几分钟后,杨正峰抬起手表看了看时间,点点头,“差不多了。走,咱进去看老高老夏。”
话刚落,原本嘈杂的队伍顷刻间便静了下来。
阮念初跟在厉腾身旁,走进了陵园。
城郊的烈士陵园,庄严,肃穆。正门口处,矗立着一座丰碑,阳光普照,碑身泛旧,五星红旗在晨风中猎猎飘扬。

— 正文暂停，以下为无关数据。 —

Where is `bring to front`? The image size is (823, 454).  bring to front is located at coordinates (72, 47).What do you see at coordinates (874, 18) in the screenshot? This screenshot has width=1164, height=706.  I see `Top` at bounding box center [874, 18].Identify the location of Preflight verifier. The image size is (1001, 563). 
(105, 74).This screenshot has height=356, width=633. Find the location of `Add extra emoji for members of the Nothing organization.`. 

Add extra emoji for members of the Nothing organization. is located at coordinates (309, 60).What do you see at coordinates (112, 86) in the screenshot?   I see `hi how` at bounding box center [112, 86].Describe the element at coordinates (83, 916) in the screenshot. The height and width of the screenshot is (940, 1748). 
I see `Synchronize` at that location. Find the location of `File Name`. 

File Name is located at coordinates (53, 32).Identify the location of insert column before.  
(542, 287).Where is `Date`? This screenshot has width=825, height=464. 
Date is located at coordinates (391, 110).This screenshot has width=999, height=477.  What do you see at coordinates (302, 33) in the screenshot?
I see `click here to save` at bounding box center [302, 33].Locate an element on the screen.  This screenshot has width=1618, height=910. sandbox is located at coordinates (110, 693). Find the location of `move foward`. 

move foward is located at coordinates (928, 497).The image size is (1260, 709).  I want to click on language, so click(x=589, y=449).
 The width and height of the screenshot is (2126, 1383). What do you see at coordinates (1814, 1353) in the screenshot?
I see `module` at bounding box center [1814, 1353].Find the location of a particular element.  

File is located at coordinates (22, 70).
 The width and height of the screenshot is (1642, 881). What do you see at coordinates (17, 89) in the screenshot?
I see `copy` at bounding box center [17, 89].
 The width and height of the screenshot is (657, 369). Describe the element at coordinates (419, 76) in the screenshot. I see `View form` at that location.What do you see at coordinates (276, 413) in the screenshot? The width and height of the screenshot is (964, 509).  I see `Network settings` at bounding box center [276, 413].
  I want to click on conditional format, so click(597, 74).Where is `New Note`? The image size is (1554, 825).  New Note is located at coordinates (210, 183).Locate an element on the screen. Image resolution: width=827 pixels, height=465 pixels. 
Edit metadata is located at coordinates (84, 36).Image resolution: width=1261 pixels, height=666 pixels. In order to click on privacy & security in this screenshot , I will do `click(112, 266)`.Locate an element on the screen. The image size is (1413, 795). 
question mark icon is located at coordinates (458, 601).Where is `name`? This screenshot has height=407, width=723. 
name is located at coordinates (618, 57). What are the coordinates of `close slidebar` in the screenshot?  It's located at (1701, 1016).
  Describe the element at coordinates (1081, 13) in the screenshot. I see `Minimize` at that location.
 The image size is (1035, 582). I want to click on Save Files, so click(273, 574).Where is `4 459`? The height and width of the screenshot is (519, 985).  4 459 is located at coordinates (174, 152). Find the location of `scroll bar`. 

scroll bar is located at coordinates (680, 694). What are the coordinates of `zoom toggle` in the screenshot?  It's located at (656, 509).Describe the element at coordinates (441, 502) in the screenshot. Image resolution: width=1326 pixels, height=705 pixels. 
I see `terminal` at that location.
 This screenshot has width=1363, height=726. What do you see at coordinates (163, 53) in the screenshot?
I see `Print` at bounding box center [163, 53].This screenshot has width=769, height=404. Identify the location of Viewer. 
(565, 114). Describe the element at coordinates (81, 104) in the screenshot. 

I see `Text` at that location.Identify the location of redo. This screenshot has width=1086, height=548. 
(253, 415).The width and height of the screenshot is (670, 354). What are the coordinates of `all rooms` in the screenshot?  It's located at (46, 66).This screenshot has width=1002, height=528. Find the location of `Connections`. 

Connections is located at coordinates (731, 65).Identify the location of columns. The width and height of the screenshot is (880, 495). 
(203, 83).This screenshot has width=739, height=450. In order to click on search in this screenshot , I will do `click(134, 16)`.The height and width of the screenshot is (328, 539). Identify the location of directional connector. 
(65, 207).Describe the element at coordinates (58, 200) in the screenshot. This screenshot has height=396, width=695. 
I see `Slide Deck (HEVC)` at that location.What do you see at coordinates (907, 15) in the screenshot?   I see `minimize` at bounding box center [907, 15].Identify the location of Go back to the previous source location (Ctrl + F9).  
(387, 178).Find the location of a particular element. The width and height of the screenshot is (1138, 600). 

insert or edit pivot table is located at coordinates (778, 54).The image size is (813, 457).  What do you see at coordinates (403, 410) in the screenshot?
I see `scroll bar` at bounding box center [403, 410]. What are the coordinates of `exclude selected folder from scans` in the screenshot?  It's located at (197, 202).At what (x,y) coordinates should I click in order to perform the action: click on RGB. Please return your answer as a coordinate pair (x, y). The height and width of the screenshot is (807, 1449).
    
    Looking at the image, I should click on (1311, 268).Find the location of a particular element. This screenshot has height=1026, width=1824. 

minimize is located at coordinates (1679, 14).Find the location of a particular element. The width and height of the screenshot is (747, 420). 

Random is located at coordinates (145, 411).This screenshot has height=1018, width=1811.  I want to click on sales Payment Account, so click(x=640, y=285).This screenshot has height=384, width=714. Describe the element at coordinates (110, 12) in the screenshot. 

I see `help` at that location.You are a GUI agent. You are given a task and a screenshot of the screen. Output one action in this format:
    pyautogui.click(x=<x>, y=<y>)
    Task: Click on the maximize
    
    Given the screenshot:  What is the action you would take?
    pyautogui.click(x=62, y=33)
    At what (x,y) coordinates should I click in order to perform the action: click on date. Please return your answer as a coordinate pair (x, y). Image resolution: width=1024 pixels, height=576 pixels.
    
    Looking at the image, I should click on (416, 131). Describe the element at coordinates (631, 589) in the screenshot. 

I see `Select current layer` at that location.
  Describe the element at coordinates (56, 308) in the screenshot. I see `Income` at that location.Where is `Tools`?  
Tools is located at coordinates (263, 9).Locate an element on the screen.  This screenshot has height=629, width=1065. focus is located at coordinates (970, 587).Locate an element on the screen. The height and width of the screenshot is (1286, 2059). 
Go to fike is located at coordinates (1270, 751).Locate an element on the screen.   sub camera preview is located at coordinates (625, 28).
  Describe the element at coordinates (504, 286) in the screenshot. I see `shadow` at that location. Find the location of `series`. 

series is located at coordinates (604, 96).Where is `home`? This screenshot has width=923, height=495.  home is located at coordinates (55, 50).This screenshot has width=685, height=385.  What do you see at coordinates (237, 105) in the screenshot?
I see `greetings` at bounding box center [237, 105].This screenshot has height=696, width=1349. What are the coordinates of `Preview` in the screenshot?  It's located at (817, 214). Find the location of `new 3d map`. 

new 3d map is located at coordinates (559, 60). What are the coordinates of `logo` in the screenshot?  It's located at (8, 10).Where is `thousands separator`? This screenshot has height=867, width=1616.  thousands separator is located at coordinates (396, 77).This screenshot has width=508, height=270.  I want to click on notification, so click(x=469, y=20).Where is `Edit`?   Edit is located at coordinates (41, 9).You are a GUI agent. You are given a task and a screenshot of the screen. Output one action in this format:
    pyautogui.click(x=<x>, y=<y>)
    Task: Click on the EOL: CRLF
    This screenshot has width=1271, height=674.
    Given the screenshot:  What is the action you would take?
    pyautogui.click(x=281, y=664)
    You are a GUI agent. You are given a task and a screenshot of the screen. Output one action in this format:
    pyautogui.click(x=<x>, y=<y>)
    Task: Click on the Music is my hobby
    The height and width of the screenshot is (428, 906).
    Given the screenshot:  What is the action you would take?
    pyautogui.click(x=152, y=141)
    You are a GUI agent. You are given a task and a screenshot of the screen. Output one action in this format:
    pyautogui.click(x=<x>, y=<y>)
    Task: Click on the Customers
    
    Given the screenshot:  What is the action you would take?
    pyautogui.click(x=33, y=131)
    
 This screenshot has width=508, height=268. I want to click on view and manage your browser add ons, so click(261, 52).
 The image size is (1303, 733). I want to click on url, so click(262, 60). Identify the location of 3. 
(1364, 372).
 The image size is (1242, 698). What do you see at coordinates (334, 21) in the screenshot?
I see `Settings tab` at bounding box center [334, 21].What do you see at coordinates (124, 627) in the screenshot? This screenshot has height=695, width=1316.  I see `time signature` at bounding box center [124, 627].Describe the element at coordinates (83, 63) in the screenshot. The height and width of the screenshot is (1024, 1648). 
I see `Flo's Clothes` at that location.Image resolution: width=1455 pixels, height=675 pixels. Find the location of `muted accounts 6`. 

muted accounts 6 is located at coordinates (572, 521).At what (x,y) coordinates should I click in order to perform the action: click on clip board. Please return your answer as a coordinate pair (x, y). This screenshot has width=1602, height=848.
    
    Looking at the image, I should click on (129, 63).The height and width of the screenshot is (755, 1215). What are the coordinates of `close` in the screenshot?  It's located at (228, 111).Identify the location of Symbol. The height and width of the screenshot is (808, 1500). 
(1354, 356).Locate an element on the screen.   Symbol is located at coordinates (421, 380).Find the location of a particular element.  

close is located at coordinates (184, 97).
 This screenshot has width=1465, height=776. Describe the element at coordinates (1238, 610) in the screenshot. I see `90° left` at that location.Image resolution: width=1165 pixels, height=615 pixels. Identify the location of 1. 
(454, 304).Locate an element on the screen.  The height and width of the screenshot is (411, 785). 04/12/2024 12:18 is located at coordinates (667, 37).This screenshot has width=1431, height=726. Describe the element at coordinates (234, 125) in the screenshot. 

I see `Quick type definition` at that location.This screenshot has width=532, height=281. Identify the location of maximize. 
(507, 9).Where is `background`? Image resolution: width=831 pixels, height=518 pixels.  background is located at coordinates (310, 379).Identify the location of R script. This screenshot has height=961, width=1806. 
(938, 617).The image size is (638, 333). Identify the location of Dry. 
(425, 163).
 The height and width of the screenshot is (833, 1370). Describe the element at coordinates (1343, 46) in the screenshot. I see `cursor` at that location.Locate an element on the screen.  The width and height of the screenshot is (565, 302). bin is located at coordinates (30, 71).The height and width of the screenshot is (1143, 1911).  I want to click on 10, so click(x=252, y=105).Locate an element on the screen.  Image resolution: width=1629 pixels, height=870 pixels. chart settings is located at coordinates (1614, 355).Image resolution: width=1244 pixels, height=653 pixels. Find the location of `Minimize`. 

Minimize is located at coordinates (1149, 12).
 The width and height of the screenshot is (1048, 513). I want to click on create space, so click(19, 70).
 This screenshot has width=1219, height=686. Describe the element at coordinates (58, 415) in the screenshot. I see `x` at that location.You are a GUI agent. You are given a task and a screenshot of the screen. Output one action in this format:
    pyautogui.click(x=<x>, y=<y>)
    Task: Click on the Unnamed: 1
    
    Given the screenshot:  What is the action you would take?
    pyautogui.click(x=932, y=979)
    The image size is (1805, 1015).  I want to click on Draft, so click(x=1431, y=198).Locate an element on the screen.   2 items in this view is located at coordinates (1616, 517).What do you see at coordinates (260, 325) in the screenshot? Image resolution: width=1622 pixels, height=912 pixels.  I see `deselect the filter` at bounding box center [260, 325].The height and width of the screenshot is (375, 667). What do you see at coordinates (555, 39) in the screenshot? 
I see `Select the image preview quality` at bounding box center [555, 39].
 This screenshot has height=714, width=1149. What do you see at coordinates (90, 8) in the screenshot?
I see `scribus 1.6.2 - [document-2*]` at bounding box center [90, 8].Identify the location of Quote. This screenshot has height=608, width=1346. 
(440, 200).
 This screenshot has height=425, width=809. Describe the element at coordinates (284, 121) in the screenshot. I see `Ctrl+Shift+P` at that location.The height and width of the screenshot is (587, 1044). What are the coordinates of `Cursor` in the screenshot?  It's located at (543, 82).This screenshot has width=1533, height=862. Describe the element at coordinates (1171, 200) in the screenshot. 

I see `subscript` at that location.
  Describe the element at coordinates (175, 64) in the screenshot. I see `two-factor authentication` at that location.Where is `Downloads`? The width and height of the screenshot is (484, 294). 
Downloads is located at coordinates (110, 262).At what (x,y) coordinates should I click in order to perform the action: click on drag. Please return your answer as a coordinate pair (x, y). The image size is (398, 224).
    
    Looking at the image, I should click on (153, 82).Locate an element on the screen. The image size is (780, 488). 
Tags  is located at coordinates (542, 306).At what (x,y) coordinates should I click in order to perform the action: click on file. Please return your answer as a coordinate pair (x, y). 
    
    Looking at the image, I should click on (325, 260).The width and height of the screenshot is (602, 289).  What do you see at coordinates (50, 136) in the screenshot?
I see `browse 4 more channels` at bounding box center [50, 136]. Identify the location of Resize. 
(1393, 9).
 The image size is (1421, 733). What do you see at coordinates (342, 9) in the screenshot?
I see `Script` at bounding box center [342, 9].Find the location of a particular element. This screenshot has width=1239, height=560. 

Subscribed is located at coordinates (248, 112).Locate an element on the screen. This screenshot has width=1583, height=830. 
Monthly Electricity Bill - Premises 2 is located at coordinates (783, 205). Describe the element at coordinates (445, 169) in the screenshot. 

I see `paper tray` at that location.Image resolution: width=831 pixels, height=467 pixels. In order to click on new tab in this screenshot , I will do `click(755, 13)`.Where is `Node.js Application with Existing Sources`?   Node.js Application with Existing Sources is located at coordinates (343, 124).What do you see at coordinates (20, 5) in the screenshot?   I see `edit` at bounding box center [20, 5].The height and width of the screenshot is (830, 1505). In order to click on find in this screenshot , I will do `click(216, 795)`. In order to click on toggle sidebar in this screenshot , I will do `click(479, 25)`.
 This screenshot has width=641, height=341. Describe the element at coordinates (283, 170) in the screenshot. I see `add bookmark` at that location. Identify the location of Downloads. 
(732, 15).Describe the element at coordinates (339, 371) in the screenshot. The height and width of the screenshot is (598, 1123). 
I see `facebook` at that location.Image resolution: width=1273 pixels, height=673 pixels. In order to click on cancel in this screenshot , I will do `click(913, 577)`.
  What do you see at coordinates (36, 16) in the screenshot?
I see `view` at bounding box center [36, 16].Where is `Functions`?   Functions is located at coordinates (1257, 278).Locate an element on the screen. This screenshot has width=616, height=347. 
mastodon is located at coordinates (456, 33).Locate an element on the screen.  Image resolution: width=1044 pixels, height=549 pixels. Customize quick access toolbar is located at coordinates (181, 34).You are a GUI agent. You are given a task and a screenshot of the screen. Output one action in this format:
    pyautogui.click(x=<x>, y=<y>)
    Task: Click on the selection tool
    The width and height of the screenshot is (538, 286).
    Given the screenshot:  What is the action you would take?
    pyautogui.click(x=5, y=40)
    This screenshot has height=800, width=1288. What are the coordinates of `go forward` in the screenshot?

公元二〇〇六年十月二十一日,中科院院士齐建清、猎鹰特种部队校级军官夏飞、高永瀚在边境遇害。此后,每年的十月二十一,猎鹰大队全体队员,都会在杨正峰的带领下来到陵园,祭奠两位逝去的战士。
厉腾淡声说:“夏姨他们到了么?”
“已经到了,”杨正峰答,“带着小星一起。老人家和孩子,每年都来得早。”
下一刻,阮念初便看见了夏姨和小星的身影。
两座墓碑紧挨在一起。轮椅上的小星正看着其中一座发呆,夏姨则拿着一块抹布,在给另一座墓碑打扫。
战士们在两座墓碑前站定,不约而同地脱帽,神色沉肃。静极了。
阮念初站片刻,挽起袖子上前:“夏姨,把抹布给我吧,您歇着,我来。”说着就从夏姨手里把脏抹布抢了过去。
夏姨一怔,这才注意到她们,笑道:“小阮也来了呀。”
“嗯。”阮念初点头。
面前的墓碑上刻着几行字:高永瀚,一等功烈士。底下是一张黑白照片,年轻战士正朝她微笑,看上去有些腼腆。旁边的碑则是夏飞的,照片上,他笑容爽朗又灿烂。
看着这两张照片,阮念初猜测,这两位战士或许性格迥异,一个安静内敛,一个活泼阳光。